GlyphCollector is a small application for Mac OS X developed
by Gábor Kerekes to be used in typeface revival projects, both as a production and research tool.
GlyphCollector was developed on the basis of an observation that the outcome of a type-digitization project is to a large extent determined by which representation of a glyph one chooses as a starting point. Because of the irregularities in the shapes of letter-forms on letterpress-printed pages, one can never get an accurate view of what the original shapes might have looked like. Furthermore, the properties of the tools used in the process of digitization, such as the the resolution of the scanner, introduce additional factors that will have a great influence on one’s interpretation of a typeface.
To better inform the interpretive process of digitizing a typeface, GlyphCollector collects all instances of a character from a scanned page and distills an average image from them. This average can then be imported into any application with auto-tracing capabilities such as Illustrator, and can form a new starting point for the design process. The collected representations are also saved as separate images, which provide valuable information to be used in making critical decisions during the digitization process.
Scan 4-5 spreads from a book at a high resolution. 2400 dpi and above will work well. Save these in a folder as JPEGs.
Create a separate folder for character references. Select one glyph of each character and save these in the folder, naming the files with the character. GlyphCollector needs these to know what each character looks like.
Create a new folder into which the program can save its output.

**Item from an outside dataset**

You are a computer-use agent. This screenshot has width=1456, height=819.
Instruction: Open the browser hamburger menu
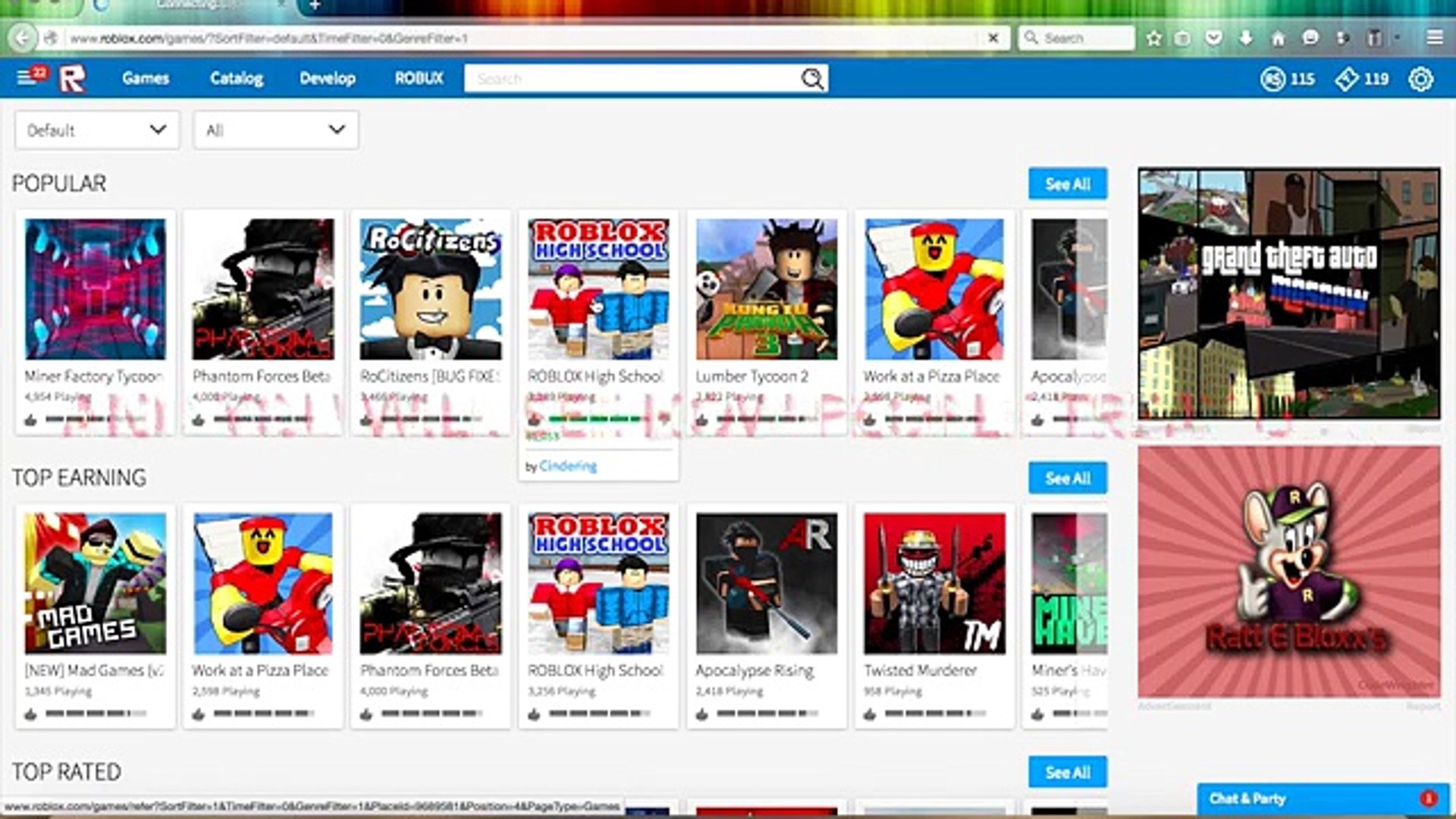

Tell the application where your folders are and hit the ‘Run’ button. If the ‘test run’ checkbox is ticked, it will only process the first glyph with the first scan. All found characters will be saved in their own sub-folders.
Once the glyphs have been collected, you can calculate their averages. Before this step it is recommended to have a look at the collections and exclude the ones which you don't want to use in the generation of the averages. The averages will be saved in the root of the output directory.
Feel free to drop me an e-mail with any questions/suggestions or bugs.
I would like to thank my LetterStudio tutors Frank E. Blokland and Just van Rossum for the constructive feedback and programming support they have given me during the project. Likewise, thanks to my friend, Tamás Zahola for answering my endless stream of questions on further coding issues.
GlyphCollector would not have come to exist without the open source computer vision library OpenCV.